Mozilla has a voice data project where people already do it for free(dom) ;)

https://commonvoice.mozilla.org/en

HN isn't the only community to write for. While most people here seem to be unsympathetic to such job concerns, unconventional articles do hit the front page from time to time.

I'd like to read it, in any case.

The get rich at any cost type like to post on these articles at a higher rate I think. When you read a larger and broad range of HN posts you see a substantial part of the population here has concerns about this.
+1, I would also like to read it
I would as well. It isn't that I'm unsympathetic, it is just that we haven't outlawed technology that put others out of work, and I'm curious why we would decide as a society this time should be different. If there are good reasons I want to know.
Putting people out of work is one thing, that's bad enough and societies should take care to guide change and support those affected.
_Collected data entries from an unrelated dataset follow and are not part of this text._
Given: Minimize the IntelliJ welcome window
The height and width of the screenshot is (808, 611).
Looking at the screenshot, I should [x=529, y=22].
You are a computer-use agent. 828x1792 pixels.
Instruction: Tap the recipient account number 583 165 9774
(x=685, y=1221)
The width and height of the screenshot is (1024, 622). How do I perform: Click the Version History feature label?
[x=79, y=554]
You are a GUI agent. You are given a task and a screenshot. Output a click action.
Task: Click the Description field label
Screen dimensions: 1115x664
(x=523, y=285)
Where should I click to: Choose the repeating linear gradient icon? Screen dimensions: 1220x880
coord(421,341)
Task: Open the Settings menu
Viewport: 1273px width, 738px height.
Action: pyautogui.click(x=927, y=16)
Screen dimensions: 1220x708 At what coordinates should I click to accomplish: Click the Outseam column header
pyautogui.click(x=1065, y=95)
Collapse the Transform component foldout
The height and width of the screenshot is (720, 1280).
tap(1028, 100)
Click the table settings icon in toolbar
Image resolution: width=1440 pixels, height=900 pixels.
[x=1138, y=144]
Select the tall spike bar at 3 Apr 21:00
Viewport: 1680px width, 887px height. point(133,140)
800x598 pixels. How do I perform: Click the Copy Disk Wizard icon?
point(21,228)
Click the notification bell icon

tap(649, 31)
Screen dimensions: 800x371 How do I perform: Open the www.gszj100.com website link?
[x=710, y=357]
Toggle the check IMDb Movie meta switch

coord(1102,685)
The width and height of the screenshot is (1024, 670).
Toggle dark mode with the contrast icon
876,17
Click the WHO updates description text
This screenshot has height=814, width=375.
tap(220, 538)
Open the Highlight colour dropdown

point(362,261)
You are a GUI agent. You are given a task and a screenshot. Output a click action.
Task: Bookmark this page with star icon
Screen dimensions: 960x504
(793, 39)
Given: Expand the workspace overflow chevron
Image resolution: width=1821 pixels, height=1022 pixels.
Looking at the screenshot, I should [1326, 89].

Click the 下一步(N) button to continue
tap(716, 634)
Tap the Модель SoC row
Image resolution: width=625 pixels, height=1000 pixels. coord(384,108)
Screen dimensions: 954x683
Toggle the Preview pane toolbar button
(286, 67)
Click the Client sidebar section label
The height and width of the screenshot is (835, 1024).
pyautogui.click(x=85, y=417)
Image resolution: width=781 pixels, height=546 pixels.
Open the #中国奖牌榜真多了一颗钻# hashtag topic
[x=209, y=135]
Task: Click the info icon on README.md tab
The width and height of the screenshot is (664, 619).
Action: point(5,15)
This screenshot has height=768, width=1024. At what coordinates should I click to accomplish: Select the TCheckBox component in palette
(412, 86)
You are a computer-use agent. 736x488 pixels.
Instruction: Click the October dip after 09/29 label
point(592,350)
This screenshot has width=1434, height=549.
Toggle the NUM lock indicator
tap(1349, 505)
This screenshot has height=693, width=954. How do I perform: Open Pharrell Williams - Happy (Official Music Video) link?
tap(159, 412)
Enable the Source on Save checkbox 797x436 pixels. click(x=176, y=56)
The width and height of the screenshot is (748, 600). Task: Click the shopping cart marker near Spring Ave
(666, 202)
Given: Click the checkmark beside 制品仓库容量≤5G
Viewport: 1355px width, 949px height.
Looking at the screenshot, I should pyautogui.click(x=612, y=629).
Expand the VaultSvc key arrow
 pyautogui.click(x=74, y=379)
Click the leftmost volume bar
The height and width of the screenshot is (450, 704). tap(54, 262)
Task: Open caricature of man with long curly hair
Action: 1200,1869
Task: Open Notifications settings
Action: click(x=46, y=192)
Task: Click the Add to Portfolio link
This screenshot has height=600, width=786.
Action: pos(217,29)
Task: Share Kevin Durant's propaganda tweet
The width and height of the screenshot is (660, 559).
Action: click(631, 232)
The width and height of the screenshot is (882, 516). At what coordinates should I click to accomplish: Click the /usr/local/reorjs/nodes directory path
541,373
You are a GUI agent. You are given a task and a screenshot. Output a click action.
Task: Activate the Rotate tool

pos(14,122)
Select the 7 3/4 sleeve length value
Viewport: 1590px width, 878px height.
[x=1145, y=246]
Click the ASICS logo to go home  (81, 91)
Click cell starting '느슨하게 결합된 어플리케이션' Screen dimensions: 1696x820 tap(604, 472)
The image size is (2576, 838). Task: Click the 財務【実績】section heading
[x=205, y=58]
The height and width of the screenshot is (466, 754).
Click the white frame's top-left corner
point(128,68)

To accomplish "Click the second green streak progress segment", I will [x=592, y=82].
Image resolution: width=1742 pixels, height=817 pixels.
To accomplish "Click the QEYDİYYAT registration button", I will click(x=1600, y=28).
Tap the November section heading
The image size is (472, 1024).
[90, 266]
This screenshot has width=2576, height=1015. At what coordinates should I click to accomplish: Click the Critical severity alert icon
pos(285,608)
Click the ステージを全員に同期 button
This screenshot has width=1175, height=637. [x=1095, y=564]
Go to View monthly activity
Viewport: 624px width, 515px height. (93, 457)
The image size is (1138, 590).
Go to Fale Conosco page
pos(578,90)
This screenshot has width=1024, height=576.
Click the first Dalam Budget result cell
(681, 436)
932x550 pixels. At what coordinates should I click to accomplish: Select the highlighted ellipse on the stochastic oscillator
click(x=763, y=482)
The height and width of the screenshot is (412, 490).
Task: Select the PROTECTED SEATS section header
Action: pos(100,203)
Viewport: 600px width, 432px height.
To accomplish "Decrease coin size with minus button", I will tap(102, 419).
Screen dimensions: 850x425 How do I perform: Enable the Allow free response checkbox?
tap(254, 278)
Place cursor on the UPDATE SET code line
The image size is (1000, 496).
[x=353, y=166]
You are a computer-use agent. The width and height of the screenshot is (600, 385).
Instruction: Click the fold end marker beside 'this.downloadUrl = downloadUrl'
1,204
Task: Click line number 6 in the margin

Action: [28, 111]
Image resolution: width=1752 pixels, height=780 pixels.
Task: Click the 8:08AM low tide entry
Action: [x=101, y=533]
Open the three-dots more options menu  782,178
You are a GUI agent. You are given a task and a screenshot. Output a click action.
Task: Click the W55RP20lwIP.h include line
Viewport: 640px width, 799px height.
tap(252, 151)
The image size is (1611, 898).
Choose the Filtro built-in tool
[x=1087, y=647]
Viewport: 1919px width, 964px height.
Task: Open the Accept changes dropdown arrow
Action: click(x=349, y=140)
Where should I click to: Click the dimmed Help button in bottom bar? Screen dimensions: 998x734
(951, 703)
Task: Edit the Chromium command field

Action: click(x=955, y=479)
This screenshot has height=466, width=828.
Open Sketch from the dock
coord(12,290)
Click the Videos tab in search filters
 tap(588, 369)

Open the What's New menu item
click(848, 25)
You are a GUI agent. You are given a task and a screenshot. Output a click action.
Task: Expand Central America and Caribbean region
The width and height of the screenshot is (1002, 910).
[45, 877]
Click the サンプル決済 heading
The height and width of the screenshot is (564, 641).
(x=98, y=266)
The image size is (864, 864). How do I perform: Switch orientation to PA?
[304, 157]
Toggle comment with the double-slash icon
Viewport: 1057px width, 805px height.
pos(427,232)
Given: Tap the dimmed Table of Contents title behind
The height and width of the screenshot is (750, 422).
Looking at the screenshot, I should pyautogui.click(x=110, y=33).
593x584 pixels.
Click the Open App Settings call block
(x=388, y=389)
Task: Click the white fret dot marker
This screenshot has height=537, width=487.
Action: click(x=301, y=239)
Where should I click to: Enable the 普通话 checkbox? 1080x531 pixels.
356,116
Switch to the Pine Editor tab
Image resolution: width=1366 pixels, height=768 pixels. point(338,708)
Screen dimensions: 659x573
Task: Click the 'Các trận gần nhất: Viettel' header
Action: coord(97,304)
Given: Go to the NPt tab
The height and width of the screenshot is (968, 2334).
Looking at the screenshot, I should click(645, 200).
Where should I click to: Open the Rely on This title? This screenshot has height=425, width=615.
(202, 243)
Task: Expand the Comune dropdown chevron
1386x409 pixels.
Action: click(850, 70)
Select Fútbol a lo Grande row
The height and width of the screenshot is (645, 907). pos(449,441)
The danger behind AI and other manipulative technology is that it erodes trust. We already have serious issues with trust in media, and not just the obvious cases of Russian/Chinese propaganda, but also stuff like kids getting anorexia from extremely photoshopped advertising.

Add AI on top and no one can be certain about anything anymore. Say someone distributes a fake "recording" of the US President calling for glassing Moscow, or the Serbian President declaring war on Kosovo? That has the potential to actually cost lives on a massive scale.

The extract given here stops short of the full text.